General Problems with Resurrection Mythicism

Death is Not an Uncommon Problem
First and foremost, we need to ask whether it is surprising that any religion, old or new, should address the problem of death. The reality of suffering in general and death in particular is such a common problem throughout humanity that it goes without saying. Why would we think it unexpected, then, that ancient religions contain stories that portray their gods as somehow victorious over these things? The idea of life after death is simply not novel enough to warrant the conclusions drawn from it by mythicists. Is the only way to account for this idea across human cultures to say that borrowing has taken place? Would we argue that movies such as Beetlejuice, Ghost, the Friday the 13th series, or Coco are derivative of Christianity, simply because their characters experience life beyond the grave? Of course not. Why, then, should Christianity be regarded as derived from dying and rising myths, simply because it addresses this idea? It is worth pointing out also that some of these myths are as distant in the past from the historical Jesus as these movies are into the future![3]

Life After Death Does Not Equal Resurrection
The concept of resurrection as the future hope for believers, expressed in Christianity, has its roots in Judaism and is profoundly unique in the ancient world. The New Testament is very clear that Jesus was raised bodily from the dead in human history. After his resurrection, Jesus offers various “proofs” to his disciples to help their faith, most notably inviting them to touch him and eating with them. Note Jesus’ statement to his disciples in Luke 24:39: “A spirit does not have flesh and bones as you see that I have.” This is not to deny that Jesus’ body was in some ways different after his resurrection. But nevertheless, the Christian story is that Jesus was not raised in merely some “spiritual” sense (whatever that would mean), but that he was was physically raised by the Father in real-world history. Resurrection, in Christian theology, refers to something that happens to the body after life after death.[4] By contrast, all of the alleged parallels offered by dying-and-rising-god mythicists either take place in a mythical realm, or are simply examples of divine figures finding good fortune in the afterlife. Only in Judaism and Christianity is there belief in a bodily resurrection, and only in Christianity is there someone who experiences this before the last day.[5] It is not Jesus’ ascension into heaven that is unique to Christianity, it is his resurrection.[6] In order to circumvent this problem, mythicists must use over-generalizing language (e.g., “dying and rising gods”) in order to establish parallels. But the point remains: if we’re not talking about physical resurrection in history, we’re not talking about Christianity, or anything like it. N. T. Wright observes,

As far as the ancient pagan world was concerned, the road to the underworld ran only one way. Death was all-powerful; one could neither escape it in the first place nor break its power once it had come. Everybody knew there was in fact no answer to death. The ancient pagan world then divided broadly into those who, like Homer’s shades, might have wanted a new body but knew they couldn’t have one and those who, like Plato’s philosophers, didn’t want one because being a disembodied soul was far better. . . . Resurrection meant bodies. We cannot emphasize this too strongly, not least because much modern writing continues, most misleadingly, to use the word resurrection as a virtual synonym for life after death in the popular sense.[7]

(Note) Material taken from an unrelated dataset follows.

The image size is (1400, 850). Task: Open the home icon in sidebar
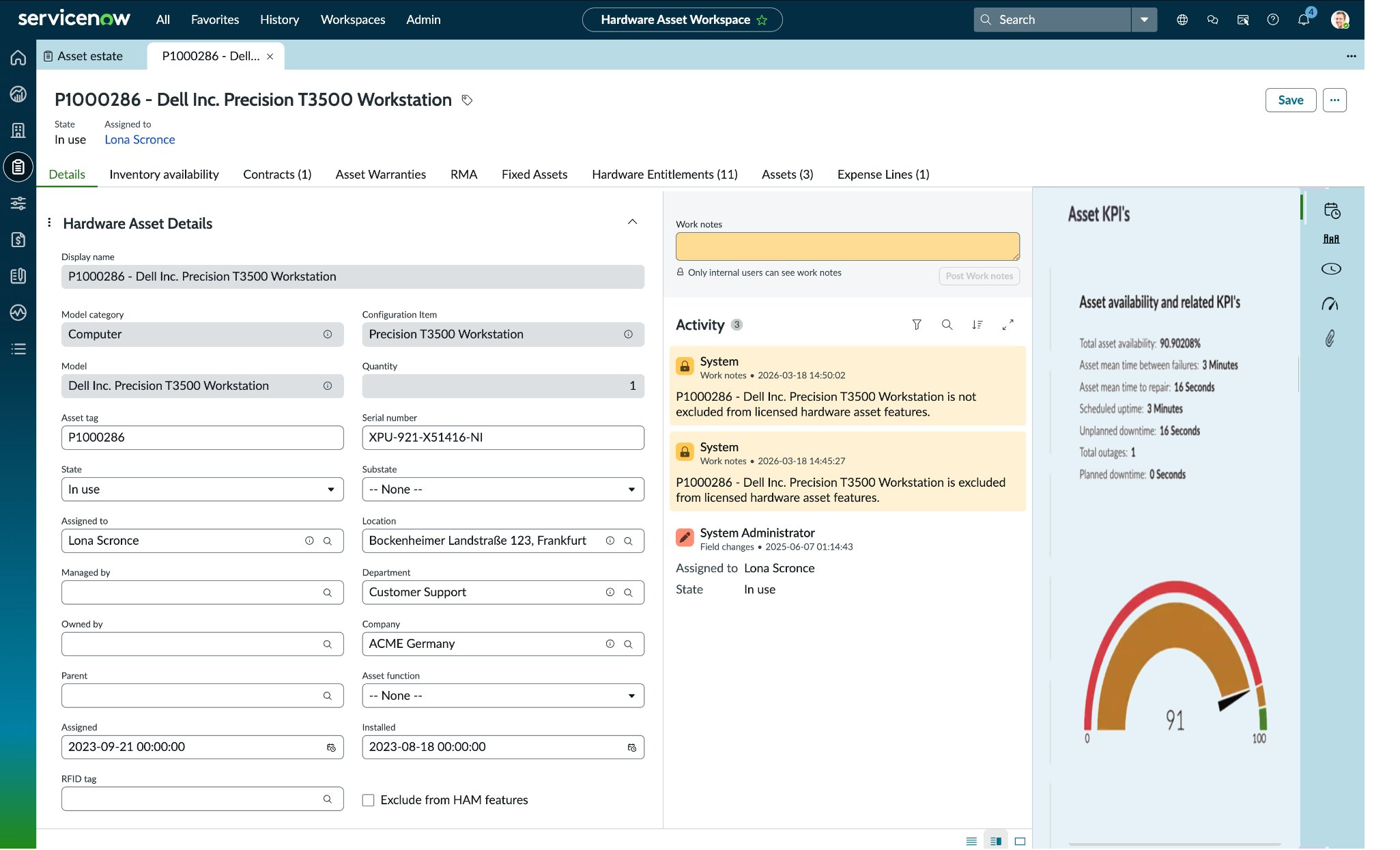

The very notion of dying and rising gods in antiquity is a matter of significant debate among scholars. Jonathan Z. Smith, of the University of Chicago, begins his highly influential article on this subject by commenting, “The category of dying and rising gods, once a major topic of scholarly investigation, must now be understood to have been largely a misnomer based on imaginative reconstructions and exceedingly late or highly ambiguous texts.”[8] Later, he adds,

All the deities that have been identified as belonging to the class of dying and rising deities can be subsumed under the two larger classes of disappearing deities or dying deities. In the first case, the deities return but have not died; in the second case, the gods die but do not return. There is no unambiguous instance in the history of religions of a dying and rising deity.[9]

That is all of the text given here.